▶ **WHAT IS BEING ASKED**
Show each line of the records below where the word "every" occurs.

##### DATA EXTRACT

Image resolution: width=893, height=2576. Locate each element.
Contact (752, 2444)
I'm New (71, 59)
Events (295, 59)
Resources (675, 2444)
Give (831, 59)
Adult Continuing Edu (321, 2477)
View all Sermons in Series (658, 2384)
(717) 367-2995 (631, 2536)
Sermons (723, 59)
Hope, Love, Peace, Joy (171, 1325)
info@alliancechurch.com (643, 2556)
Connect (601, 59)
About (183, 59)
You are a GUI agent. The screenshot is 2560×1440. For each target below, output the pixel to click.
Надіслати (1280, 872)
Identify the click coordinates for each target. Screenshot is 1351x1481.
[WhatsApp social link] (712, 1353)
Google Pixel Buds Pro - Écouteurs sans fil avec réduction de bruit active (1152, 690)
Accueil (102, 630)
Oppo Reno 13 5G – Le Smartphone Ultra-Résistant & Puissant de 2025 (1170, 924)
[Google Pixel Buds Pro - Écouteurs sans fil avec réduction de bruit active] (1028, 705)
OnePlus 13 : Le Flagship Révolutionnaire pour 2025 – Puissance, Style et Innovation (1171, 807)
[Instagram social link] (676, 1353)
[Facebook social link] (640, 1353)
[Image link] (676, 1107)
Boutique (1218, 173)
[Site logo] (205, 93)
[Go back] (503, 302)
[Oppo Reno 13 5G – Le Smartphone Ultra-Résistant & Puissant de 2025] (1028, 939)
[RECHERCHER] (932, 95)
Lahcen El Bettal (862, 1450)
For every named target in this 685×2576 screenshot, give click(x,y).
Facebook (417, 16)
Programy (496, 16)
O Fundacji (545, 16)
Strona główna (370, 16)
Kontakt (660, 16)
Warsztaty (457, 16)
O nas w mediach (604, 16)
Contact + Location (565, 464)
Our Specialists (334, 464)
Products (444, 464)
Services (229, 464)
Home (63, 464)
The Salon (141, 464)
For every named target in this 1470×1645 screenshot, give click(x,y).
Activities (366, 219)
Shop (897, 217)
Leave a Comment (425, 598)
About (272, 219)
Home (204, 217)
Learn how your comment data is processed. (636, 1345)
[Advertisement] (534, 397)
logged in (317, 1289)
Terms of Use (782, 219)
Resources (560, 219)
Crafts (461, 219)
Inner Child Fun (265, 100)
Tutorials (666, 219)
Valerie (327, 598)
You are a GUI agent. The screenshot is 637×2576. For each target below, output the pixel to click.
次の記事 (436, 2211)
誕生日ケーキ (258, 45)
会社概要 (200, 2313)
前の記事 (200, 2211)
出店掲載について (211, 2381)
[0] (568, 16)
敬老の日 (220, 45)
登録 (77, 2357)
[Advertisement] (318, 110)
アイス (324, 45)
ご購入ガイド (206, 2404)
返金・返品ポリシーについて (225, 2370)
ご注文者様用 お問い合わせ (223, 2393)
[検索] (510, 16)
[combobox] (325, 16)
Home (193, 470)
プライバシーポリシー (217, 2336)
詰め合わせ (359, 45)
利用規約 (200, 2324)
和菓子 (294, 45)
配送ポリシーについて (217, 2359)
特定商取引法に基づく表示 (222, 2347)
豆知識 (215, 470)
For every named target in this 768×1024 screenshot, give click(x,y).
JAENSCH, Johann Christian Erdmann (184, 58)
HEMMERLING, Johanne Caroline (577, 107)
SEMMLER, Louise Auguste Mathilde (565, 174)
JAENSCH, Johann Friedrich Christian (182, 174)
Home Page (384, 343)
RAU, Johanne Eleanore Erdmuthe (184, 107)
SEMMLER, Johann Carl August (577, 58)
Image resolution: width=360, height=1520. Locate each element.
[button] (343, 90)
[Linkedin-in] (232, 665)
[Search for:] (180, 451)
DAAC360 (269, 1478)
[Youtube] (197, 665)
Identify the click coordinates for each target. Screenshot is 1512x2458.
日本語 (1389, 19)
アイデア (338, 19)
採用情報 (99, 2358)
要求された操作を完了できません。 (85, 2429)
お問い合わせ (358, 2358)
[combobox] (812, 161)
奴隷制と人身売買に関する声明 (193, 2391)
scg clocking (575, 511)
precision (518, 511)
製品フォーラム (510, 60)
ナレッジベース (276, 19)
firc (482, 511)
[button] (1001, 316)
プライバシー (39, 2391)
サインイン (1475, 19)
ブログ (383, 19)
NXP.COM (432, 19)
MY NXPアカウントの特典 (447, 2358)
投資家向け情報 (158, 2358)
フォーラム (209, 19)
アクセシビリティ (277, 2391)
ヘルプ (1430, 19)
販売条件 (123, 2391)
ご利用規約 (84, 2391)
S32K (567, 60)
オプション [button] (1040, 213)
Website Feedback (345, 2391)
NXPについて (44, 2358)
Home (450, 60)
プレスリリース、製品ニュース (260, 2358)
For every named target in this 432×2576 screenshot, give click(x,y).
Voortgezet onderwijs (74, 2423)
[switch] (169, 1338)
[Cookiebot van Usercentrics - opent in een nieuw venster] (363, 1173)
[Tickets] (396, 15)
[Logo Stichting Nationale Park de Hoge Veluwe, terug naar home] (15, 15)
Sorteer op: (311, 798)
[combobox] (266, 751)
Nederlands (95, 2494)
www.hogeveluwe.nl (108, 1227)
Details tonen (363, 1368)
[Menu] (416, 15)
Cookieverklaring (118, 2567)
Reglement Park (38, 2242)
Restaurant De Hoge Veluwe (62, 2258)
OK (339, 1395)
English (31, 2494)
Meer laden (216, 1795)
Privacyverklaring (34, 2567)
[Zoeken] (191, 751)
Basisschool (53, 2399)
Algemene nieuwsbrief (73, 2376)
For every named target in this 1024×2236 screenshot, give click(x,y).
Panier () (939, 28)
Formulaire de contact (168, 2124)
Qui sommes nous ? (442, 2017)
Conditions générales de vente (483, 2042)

##########

▶ **PROBLEM SOLUTION**
For every named target in this 685×2576 screenshot, give click(x,y).
For every named target in this 1470×1645 screenshot, give click(x,y).
For every named target in this 768×1024 screenshot, give click(x,y).
For every named target in this 432×2576 screenshot, give click(x,y).
For every named target in this 1024×2236 screenshot, give click(x,y).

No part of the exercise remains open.